Аддингтон же сказал:
— Светочувствительность — не единственная беда, доставшаяся мне после ранения: намного страшнее мучительные мигрени, тревожные сны. Раздражительность, как следствие и того, и другого… Подчас я едва владею собой. Боль доводит до исступления…
И Лиззи припомнились его метания на постели, животный рык, слышанный однажды…
— Это тебя я слышала одной из прошлых ночей, — сказала она. — Тогда ты не ночевал в нашей… постели. Я слышала странные звуки на кухне и грохот разбившегося стекла… Альвина сказала, то был ее собственный недосмотр. Но…

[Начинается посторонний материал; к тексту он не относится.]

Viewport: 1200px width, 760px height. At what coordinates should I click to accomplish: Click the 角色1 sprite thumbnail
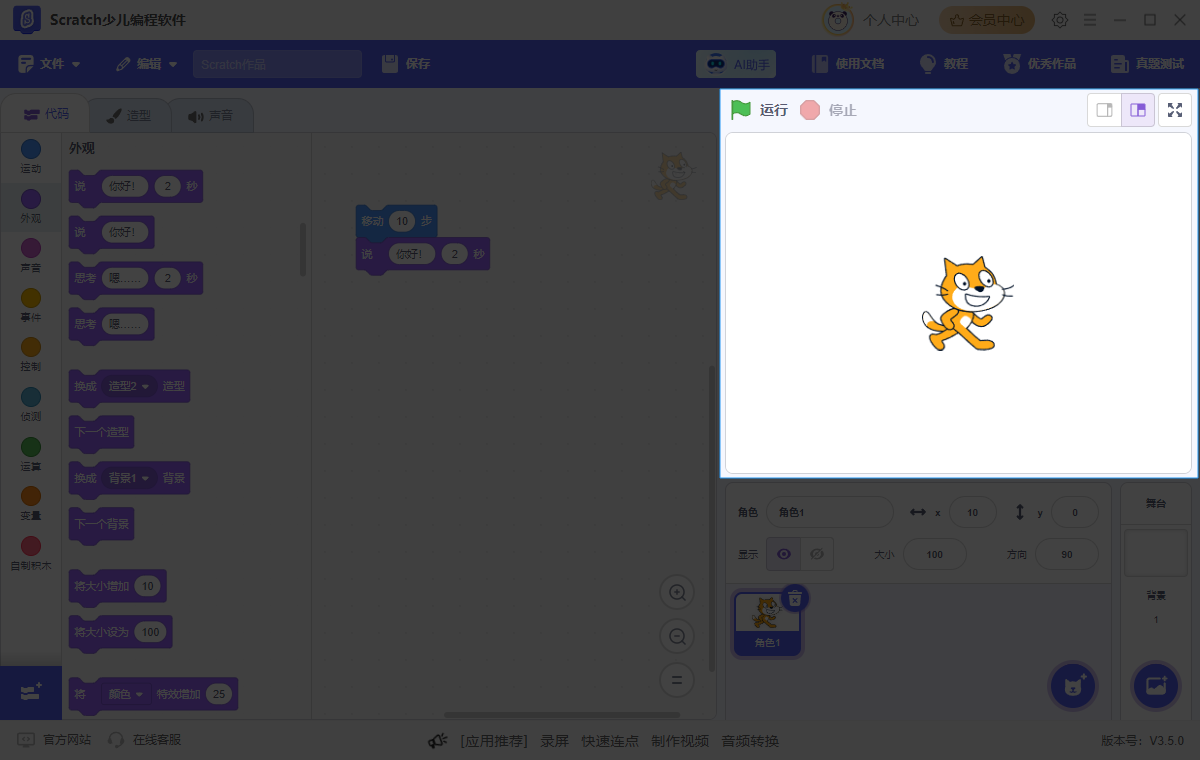(767, 618)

— … Это был я, — подтвердил Аддингтон ее догадку. — Боли измучили меня. Я потерял контроль над собой… Но больше того терзало осознание собственной неполноценности. Неумение стать лучшим супругом для тебя… Мысль, что ты несчастлива в этом месте.
— Едва ли стоило судить о таком по нескольким первым дням, — произнесла Лиззи в неловком смущении. — Все для меня было чуждым: и дом, и люди, его населяющие. Особенно ты… Я ощущала себя одинокой и преданной. Я часто ходила к морю…
Хотела про Джексона рассказать, но промолчала. Сейчас не решилась…
— Прости, что вел себя, как чурбан. Теперь расскажу все, как есть…
Элизабет улыбнулась.
— Не лучше ли отложить рассказ до утра? Позволь Альвине позаботиться о себе.
— Рассказ не займет много времени, — возразил мужчина. — Позволь мне сделать это сейчас… Облегчить душу хоть этим. — И начал такими словами: — Примерно с полгода назад я гостил у друзей здесь, в Кардиффе. Это был мой прежний приятель, недавно женившийся и крайне этим довольный. Он явно желал воздействовать на меня, сподвигнуть к такому же счастью, каким наслаждался и сам с молодою женой, однако тогда я и думать не мог о подобном. Не видел в том проку, по существу… — Он стиснул руку Элизы. — Однако меня покорили места. Мы ездили к морю… Был чудный, осенний день. И я ощутил себя цельным… Взбодренным и радостным, как никогда. Казалось, развеялись тучи, висевшие над моей головой… Впервые за долгое время я искренне улыбался.
Приятель заметил мое настроение и в шутки (или всерьез) сказал, что уэльские бризы лечебнее всяких других. Советовал здесь же обосноваться: мол, знает чудесное место, как раз поступившее в продажу. И, коли я захочу, готов свести с правильным человеком… Так он и сделал. И я познакомился с Освальдом Пенникоттом, джентльменом сомнительной репутации, который, однако, имел родовитые корни по матушке, урожденной Сесилии Бродерик, и который, по его же словам, как раз стал владельцем старого замка. Раглана. Весьма живописного, хоть и пришедшего в упадок от долгого запустения… Он же поведал о трагической судьбе его бывших хозяев.